Le dicton «il faut un village pour élever un enfant» s’applique spécialement à Sambou, qui était une orpheline que les femmes de son village ont pris sur elles d’élever. Elle a grandi et a travaillé comme femme de ménage et nounou jusqu’à ce qu’elle soit recrutée dans l’équipe nationale de lutte féminine sénégalaise. C’était une récompense pour sa ténacité et sa force alors qu’elle continuait à pratiquer et à faire de l’exercice même lorsque d’autres lutteuses abandonnaient le sport en cours de route.
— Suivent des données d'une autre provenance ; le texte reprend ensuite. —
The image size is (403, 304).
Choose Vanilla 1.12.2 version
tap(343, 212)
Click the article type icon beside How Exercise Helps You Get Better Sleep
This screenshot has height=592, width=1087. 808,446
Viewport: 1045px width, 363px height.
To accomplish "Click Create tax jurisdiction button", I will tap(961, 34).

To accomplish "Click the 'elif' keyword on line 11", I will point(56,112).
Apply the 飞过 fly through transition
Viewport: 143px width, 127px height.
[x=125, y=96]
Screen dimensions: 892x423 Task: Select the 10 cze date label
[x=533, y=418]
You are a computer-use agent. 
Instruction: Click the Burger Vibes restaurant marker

Sambou a remporté de nombreuses victoires, elle a été cinq fois championne nationale de lutte féminine. Elle est également neuf fois médaillée d’or aux Championnats d’Afrique de lutte (AWC) chez les moins de 51 kilos en 2004, 2005, 2007, 2009, 2010, 2011 et 2013. Pour les moins de 53 kilos, elle a été médaillée d’or en 2014 et 2016. Toujours aux AWC, elle a été médaillée d’argent chez les moins de 56 kilos en 2001, moins de 51 kilos en 2006, moins de 48 kilos en 2012 et moins de 53 kilos en 2015. Elle a remporté le bronze en 2002 pour moins de 55 kilos. Elle a remporté le titre de lutte féminine de plage en 2009. Elle est allée aux Jeux olympiques et a terminé 4 e à Londres 2012 et 5 e à Rio 2016.
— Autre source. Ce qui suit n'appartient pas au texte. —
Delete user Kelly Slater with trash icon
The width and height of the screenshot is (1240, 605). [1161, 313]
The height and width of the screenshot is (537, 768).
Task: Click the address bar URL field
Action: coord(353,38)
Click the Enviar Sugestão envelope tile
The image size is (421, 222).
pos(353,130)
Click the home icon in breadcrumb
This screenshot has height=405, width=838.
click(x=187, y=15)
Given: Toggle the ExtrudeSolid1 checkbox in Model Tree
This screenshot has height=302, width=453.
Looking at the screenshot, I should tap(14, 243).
Elle a aussi été nommée «lutteuse africaine de la décennie» par la World Wrestling Union (WWU) en 2015. Une carrière tout simplement légendaire !
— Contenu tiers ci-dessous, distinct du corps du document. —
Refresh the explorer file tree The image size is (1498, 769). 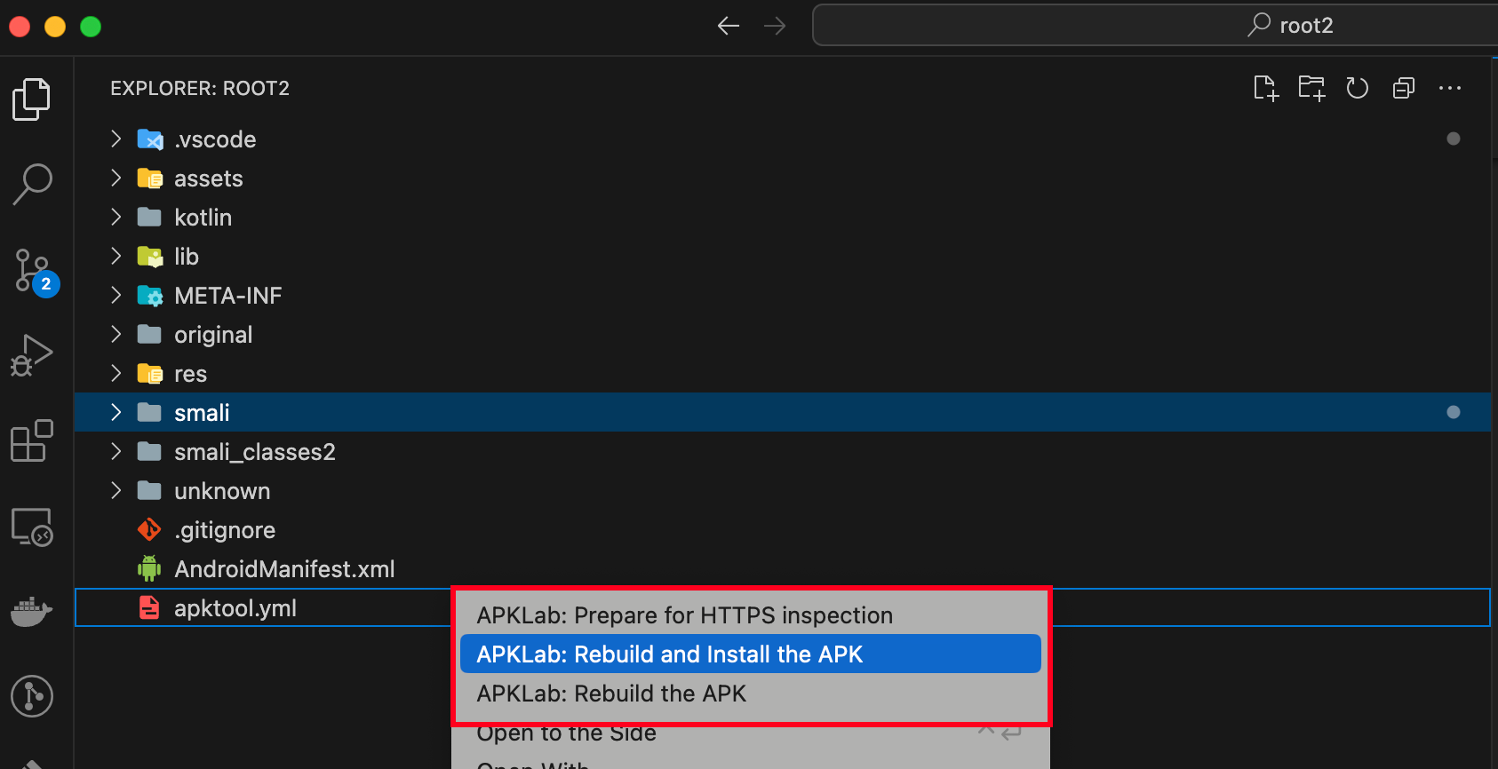coord(1357,88)
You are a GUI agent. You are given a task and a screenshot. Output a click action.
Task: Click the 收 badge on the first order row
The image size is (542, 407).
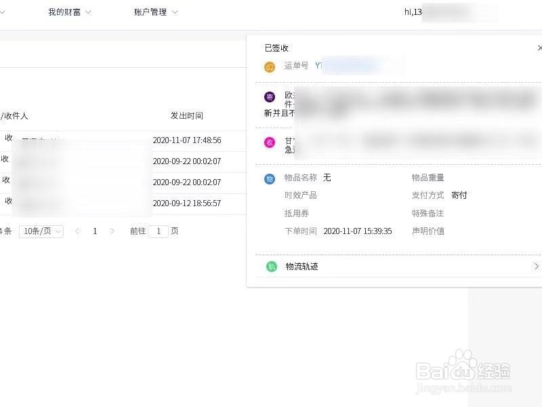pyautogui.click(x=8, y=138)
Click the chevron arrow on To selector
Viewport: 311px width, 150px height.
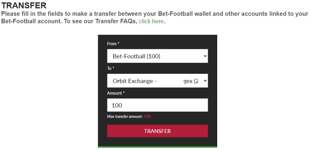[205, 81]
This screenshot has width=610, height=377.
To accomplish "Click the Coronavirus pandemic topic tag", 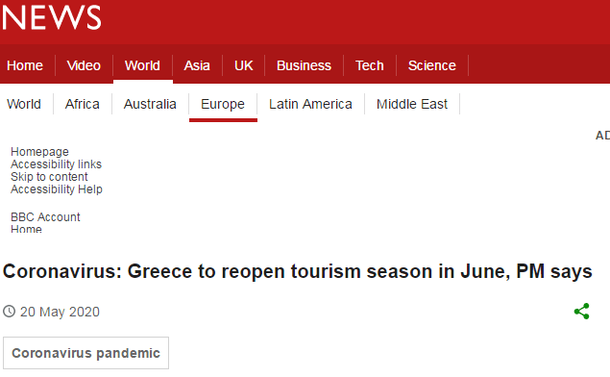I will 85,353.
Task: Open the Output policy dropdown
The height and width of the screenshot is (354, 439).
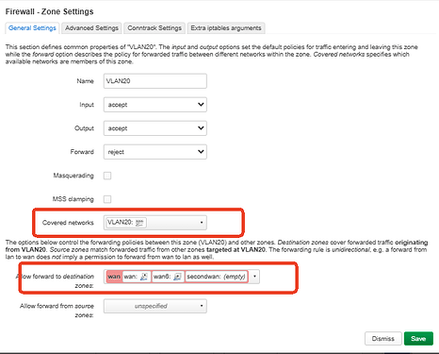Action: (155, 128)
Sambou a relevé le défi auquel de nombreuses athlètes féminines sont confrontées; avoir à choisir entre la famille et sa passion. À 36 ans (en 2017), elle a été confrontée au choix de se préparer pour les J.O de Tokyo 2020 ou de fonder une famille. Son plan après sa retraite de la lutte est de devenir entraîneur et de propulser ainsi d’autres filles vers l’avant.
Et même si elle réfléchit à cette grande décision, elle continue d’avoir un impact positif en faisant partie du Super 8, une équipe de lutteurs qui a pour mission de promouvoir la lutte féminine dans le monde entier. Dans le cadre de cet effort, elle a organisé un tournoi de lutte entièrement féminin dans sa ville natale de Casamance. Dans sa ville natale, la communauté des femmes qui l’ont élevée l’honorent et la reconnaissent comme une héroïne et une dirigeante du plus haut niveau.
Ayant montré qu’il est possible d’aller aux JO, la manière la plus appropriée de terminer cet article est une citation de la reine de la lutte africaine elle-même:
«La lutte féminine est connue… mais pas très connue. Mais nous allons changer cela. Nous allons aider à le faire avancer et les petites filles derrière moi seront championnes du monde et championnes olympiques. Elles seront meilleures que nous et ça fait du bien. »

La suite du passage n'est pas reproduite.